Mannheim. Fast ein Jahr hat es gedauert. Aber an diesem Dienstag können sich Katharina und Sven Feike erst einmal so richtig zurücklehnen. Denn ihr vierjähriger Sohn besucht ab dem 1. März eine Kita in der Umgebung des Wohnorts. „Aufgeatmet“ hätten sie und ihr Mann, als vor ein paar Wochen die erlösende Nachricht kam, erzählt die Mutter im Gespräch mit dem „Mannheimer Morgen“. „Das war schon eine erfreuliche Nachricht“, sagt sie. Auch deshalb, weil damit ein monatelanger juristischer Streit mit der Stadt Mannheim um den Rechtsanspruch auf einen Kita-Platz (wir berichteten) zu Ende ging.
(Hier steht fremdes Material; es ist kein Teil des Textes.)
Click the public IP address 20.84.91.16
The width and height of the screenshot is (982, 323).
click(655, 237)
Aber „es wäre schön gewesen, wenn es sofort geklappt hätte mit einem Platz“, blickt Katharina Feike zurück auf das vergangene Jahr. Damals, Anfang April, zog die junge Familie von Speyer in den neu entstehenden Mannheimer Stadtteil Franklin. Um eine Betreuungsmöglichkeit in einer Kita hatten sich die Eltern seit Januar bemüht – vergeblich. Deshalb blieb der Sohn bis zu den Sommerferien in seiner Speyerer Kita – tägliches Pendeln inbegriffen. Vater und Mutter sind berufstätig – eigentlich. Aber Katharina Feike hatte sich zum 1. September von ihrem Arbeitgeber unbezahlt freistellen lassen – eben wegen des fehlenden Kita-Platzes.
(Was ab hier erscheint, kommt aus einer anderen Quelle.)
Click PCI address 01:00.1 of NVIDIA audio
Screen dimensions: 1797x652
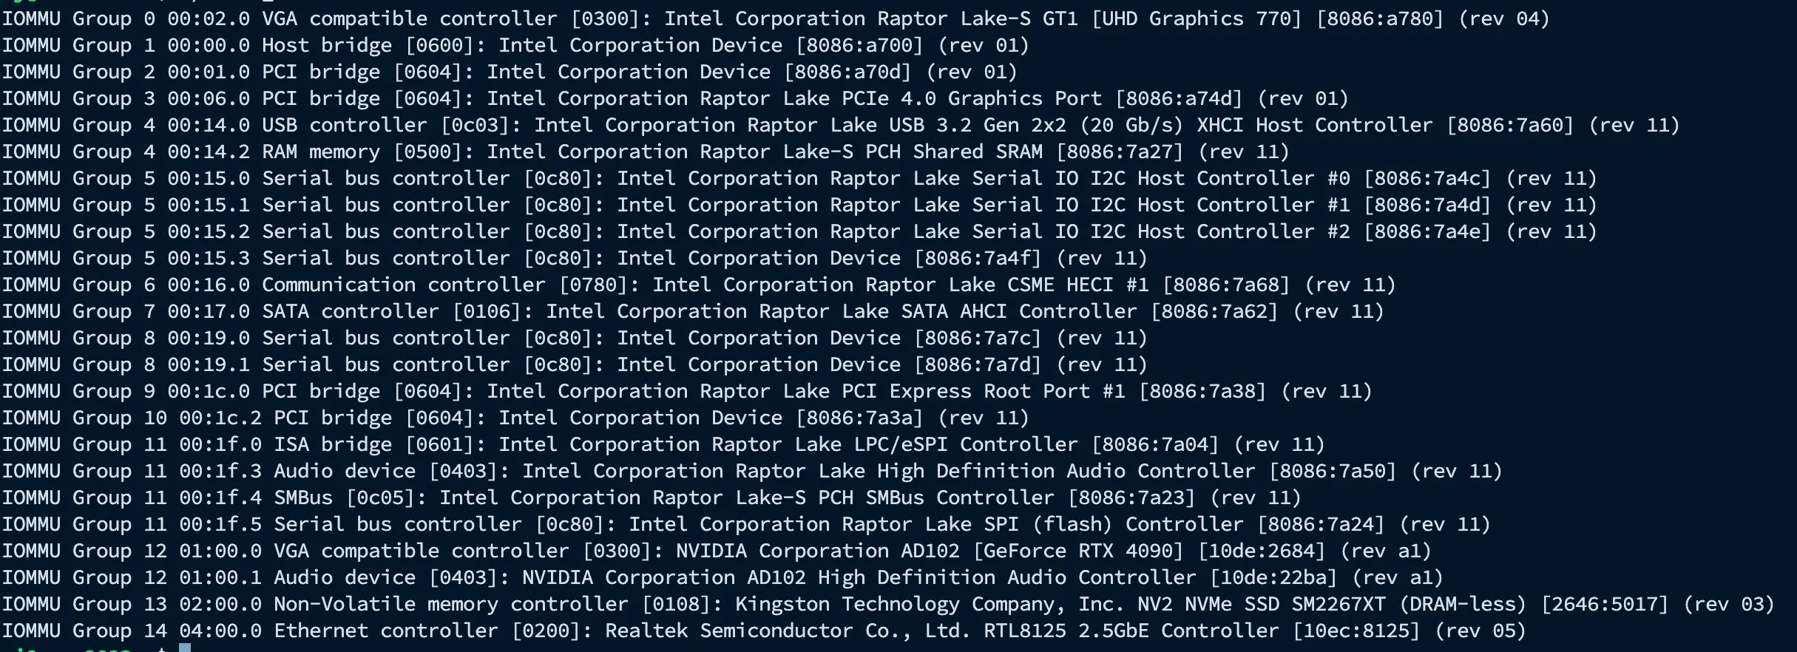click(x=220, y=578)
Rechtsanspruch auf einen Betreuungsplatz

  • Kinder haben ab dem vollendeten ersten Lebensjahr bis zur Einschulung Rechtsanspruch auf einen Betreuungsplatz.
  • Für Kinder ab drei Jahren gilt das seit 1996, für Jüngere seit 2013. Es kommt nicht darauf an, ob die Eltern arbeiten oder nicht.
  • Mit seinem Beschluss im Mannheimer Rechtsstreit hat der Verwaltungsgerichtshof Baden-Württemberg am 13. Dezember 2021 das Wahlrecht der Eltern gestärkt. Sie dürfen demnach die Grundrichtung der Erziehung vorgeben und im konkreten Fall das pädagogische Konzept der von der Stadt angebotenen Einrichtung als nicht geeignet ablehnen.
  • Dieses Wahlrecht der Eltern könnte nach Ansicht der Stadt Mannheim allerdings „weitreichende Konsequenzen“ haben: „Denn dann könnten beispielsweise auch Eltern aus religiösen oder weltanschaulichen Gründen einen Platz bei einem kirchlichen Träger, einer Kita mit besonderer Ausrichtung auf Sport, Sprachbildung oder mit reformpädagogischem Konzept einfordern oder ablehnen“. Das könne große Probleme schaffen.
  • Rechtsanwältin Loreena Melchert betont demgegenüber, díe den Eltern zugebilligte Auswahl entspreche dem „grundrechtlich verbürgten Recht auf Erziehung der Kinder auf eigene (Werte-)Vorstellungen“

Die Stadt hatte der Familie zwischenzeitlich ein Angebot gemacht, das zwei Kriterien erfüllt: Die Tageseinrichtung darf mit dem Nahverkehr nicht mehr als 30 Minuten vom Wohnort entfernt liegen – und eine Betreuung von jeweils sechs Stunden an fünf Tagen wöchentlich muss sichergestellt sein. Doch die Eltern wollten die angebotene Kita – eine private Einrichtung auf Turley – nicht akzeptieren.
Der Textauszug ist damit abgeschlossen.